### Task directions:
Output, word for word, every line from the line with "Screen dimensions: 640x480" through the final line of the data below.

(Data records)
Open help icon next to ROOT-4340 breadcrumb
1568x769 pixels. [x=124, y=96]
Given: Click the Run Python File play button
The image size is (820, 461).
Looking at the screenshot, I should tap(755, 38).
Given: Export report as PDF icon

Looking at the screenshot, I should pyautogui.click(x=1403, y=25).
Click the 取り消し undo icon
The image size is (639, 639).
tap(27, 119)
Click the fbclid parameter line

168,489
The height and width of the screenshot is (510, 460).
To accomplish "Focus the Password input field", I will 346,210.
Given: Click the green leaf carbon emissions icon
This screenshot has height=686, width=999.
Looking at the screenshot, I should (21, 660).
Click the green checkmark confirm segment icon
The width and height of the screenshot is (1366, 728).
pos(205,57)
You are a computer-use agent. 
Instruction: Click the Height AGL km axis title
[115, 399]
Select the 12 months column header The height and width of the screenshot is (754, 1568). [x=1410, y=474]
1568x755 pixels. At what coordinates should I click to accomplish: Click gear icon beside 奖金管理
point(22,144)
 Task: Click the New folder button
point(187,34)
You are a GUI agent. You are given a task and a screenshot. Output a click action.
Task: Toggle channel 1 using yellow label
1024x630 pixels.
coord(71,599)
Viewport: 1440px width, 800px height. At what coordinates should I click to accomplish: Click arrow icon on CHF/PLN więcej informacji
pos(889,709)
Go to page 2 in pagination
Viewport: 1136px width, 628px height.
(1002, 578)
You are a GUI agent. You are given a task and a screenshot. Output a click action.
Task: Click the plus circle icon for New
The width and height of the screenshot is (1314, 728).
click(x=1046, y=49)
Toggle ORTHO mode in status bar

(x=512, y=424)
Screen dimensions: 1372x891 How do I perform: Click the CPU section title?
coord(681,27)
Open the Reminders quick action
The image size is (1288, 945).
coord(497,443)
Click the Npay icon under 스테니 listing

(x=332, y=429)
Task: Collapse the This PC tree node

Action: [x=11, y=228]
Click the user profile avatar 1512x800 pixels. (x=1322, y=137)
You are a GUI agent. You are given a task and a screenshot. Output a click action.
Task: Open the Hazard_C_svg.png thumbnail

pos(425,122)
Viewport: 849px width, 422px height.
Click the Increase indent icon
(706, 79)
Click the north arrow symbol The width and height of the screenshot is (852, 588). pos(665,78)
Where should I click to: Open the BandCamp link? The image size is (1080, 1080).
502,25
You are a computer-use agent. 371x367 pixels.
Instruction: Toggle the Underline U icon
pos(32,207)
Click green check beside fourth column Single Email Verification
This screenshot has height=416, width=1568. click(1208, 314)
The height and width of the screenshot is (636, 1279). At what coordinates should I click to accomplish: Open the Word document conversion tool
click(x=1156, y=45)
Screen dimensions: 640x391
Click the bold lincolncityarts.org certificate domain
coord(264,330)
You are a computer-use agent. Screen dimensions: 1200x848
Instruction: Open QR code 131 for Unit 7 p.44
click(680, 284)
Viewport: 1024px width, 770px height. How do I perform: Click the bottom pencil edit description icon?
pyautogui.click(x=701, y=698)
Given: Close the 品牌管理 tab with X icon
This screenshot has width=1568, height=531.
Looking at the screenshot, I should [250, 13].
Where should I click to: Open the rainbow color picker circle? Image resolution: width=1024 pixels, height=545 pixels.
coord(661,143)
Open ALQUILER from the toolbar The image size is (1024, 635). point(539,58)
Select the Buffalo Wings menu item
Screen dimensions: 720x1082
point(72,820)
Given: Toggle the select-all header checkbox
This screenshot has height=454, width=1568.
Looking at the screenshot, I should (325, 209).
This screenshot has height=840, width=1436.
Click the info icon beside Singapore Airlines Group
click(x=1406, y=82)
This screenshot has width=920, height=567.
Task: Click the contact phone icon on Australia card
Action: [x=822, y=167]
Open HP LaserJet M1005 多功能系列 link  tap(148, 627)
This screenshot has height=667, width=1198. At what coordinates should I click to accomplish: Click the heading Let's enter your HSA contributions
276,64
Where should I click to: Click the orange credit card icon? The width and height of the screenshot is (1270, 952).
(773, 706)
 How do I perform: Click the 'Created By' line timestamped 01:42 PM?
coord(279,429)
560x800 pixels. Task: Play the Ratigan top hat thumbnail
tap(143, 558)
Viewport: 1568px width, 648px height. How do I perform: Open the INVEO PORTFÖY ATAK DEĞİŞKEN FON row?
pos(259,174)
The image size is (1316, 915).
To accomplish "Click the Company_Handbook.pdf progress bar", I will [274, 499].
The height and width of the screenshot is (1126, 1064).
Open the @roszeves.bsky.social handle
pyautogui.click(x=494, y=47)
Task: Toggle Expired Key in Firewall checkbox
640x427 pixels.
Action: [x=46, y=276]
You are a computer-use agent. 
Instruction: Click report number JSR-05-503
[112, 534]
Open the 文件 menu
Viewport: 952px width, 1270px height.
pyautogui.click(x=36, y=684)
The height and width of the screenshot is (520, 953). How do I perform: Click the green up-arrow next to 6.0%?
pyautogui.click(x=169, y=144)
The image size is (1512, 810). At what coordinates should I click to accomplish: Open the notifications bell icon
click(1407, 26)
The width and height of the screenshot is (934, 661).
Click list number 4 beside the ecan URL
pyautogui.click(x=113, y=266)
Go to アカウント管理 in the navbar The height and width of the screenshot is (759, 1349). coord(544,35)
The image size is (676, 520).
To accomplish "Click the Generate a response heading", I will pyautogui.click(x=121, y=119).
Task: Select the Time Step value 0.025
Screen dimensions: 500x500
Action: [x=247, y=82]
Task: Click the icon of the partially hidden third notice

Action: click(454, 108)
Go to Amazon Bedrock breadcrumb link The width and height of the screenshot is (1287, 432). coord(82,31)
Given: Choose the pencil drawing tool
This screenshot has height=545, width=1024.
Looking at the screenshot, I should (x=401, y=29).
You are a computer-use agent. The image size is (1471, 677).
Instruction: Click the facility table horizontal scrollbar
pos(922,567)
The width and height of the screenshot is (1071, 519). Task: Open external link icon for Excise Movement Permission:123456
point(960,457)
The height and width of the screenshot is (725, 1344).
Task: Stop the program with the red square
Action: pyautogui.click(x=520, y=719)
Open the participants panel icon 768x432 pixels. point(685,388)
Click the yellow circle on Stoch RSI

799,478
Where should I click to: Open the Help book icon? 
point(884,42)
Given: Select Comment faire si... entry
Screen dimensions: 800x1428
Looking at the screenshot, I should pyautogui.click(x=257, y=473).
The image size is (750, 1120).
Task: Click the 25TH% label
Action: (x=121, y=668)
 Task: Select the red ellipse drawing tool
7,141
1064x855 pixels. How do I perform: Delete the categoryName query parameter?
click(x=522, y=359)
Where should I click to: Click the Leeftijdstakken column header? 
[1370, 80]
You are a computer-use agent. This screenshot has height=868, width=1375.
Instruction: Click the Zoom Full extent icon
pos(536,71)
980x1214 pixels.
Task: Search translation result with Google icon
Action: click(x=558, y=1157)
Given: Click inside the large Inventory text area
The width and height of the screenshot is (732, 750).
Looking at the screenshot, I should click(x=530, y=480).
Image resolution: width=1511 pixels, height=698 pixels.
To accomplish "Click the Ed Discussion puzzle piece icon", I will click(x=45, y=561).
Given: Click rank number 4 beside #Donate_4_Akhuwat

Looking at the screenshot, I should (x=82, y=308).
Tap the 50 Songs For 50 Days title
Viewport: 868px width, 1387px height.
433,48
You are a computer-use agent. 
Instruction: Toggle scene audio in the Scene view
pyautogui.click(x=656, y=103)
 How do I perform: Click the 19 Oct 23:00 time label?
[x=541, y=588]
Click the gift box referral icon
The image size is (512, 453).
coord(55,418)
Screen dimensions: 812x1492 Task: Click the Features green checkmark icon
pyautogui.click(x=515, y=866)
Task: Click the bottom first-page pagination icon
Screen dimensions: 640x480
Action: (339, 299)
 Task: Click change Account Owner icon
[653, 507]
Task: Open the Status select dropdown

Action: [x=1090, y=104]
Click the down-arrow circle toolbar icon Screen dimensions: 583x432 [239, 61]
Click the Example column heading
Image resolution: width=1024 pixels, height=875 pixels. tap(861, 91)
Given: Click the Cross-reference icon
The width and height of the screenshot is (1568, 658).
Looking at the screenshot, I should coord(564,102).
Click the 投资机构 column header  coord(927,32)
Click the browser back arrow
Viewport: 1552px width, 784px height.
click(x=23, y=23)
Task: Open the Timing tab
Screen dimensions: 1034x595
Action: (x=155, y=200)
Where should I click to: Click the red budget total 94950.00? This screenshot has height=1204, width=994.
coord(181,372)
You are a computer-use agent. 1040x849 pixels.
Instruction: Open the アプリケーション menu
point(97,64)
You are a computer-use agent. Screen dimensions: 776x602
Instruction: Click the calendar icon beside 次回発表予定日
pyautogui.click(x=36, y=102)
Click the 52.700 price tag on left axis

### Result for this task:
Screen dimensions: 640x480
Action: (339, 299)
 Task: Click change Account Owner icon
[653, 507]
Task: Open the Status select dropdown

Action: [x=1090, y=104]
Click the down-arrow circle toolbar icon Screen dimensions: 583x432 [239, 61]
Click the Example column heading
Image resolution: width=1024 pixels, height=875 pixels. tap(861, 91)
Given: Click the Cross-reference icon
The width and height of the screenshot is (1568, 658).
Looking at the screenshot, I should coord(564,102).
Click the 投资机构 column header  coord(927,32)
Click the browser back arrow
Viewport: 1552px width, 784px height.
click(x=23, y=23)
Task: Open the Timing tab
Screen dimensions: 1034x595
Action: (x=155, y=200)
Where should I click to: Click the red budget total 94950.00? This screenshot has height=1204, width=994.
coord(181,372)
You are a computer-use agent. 1040x849 pixels.
Instruction: Open the アプリケーション menu
point(97,64)
You are a computer-use agent. Screen dimensions: 776x602
Instruction: Click the calendar icon beside 次回発表予定日
pyautogui.click(x=36, y=102)
Click the 52.700 price tag on left axis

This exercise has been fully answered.